心の色
「翻訳の世界」海外レポート1996年9月号掲載

私がスウェーデンに来て初めて出会った世にも不思議な人たち・・・と書くと大変失礼だが、私は世の中にこういう人たちがいることをそれまで知らなかった。
外見が全く東洋人でありながら中身が西洋人な人たち。スウェーデン国内には現在約1万人ほど、国際養子縁組によってこの国にやって来た人たちがいるという。彼らの出身地はアフリカ、中南米、インド・・・と様々だが、私と同じ年代で東アジア人の顔をしている人はたいてい韓国出身である。圧倒的に女性の方が多いのは、男性ならば韓国国内にもらい手がいたからだろうか。赤ちゃんのときスウェーデン人夫婦にもらわれたので、言葉も生活習慣もまるでスウェーデン人。立ち居振舞いを見ればすぐ養子とわかる。
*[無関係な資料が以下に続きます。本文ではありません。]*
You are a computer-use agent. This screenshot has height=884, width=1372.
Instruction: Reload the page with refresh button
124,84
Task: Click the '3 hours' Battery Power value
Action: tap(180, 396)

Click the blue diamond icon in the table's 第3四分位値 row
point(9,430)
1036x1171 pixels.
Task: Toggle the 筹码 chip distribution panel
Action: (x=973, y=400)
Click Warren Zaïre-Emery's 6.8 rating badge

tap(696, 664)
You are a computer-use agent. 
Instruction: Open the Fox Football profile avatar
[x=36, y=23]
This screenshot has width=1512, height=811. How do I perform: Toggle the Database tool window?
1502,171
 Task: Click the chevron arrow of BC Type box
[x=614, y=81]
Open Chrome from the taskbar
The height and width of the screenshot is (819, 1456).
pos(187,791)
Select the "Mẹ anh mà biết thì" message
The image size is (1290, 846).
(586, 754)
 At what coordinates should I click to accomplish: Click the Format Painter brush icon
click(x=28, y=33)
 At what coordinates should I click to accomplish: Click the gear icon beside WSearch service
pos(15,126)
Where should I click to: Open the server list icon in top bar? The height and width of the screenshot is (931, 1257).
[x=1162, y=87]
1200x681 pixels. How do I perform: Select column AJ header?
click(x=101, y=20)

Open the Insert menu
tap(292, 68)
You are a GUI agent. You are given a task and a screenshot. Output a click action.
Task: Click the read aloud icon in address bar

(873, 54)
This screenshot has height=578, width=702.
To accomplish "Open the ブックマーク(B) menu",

いったい彼らは自分自身のことをどう考えているのだろう? 本当に失礼ながら養子を見かけるたび、私はいつも思っていた。外見のまったく違う親を持ち、自分自身の祖国の文化も自分のルーツも知らず、なおかつ完全なスウェーデン人というには何か一言付け加えずにはいられない・・・。それに彼らが私たちのようなアジアで成人してスウェーデンにやって来たアジア人を見かけたとき、何を思うのだろう・・・。
そのうち何人かの韓国系養女と知り合う機会があり、わかってきたのは、人によって自分のルーツ、イコール、アジアにすごく興味がある人と、そんなものはまったくなく自分はスウェーデン人と割り切っている人の二種類いることだ。もちろん後者は私を見ても挨拶以上は何も話さない。
Aさんは前者だった。まるっきりスウェーデン人の名前をもつ彼女の本名は黄美銀といって生地もソウル市ではなかったことが30歳も近くなってやっとわかったのだそうだ。
「養子がもらえるのは裕福な家庭だけなので、もし私が韓国で孤児になっていたことを思うとここに来れて経済的には幸福だったと思う。でも私はスウェーデンに貧困から救ってくれてありがとうとは思っていない」
日本語のクラスに来ていたBさんは
「韓国や日本の文化には興味ある。でも本当の親に会いたいとは思わない。私にはスウェーデンにすばらしい両親がいるんだもの」
スウェーデンの家族のあり方は日本のそれとかなり違うようだとつねづね思ってきた。私だったら肌の色が違う子供を自分の子として育てられるだろうか・・・?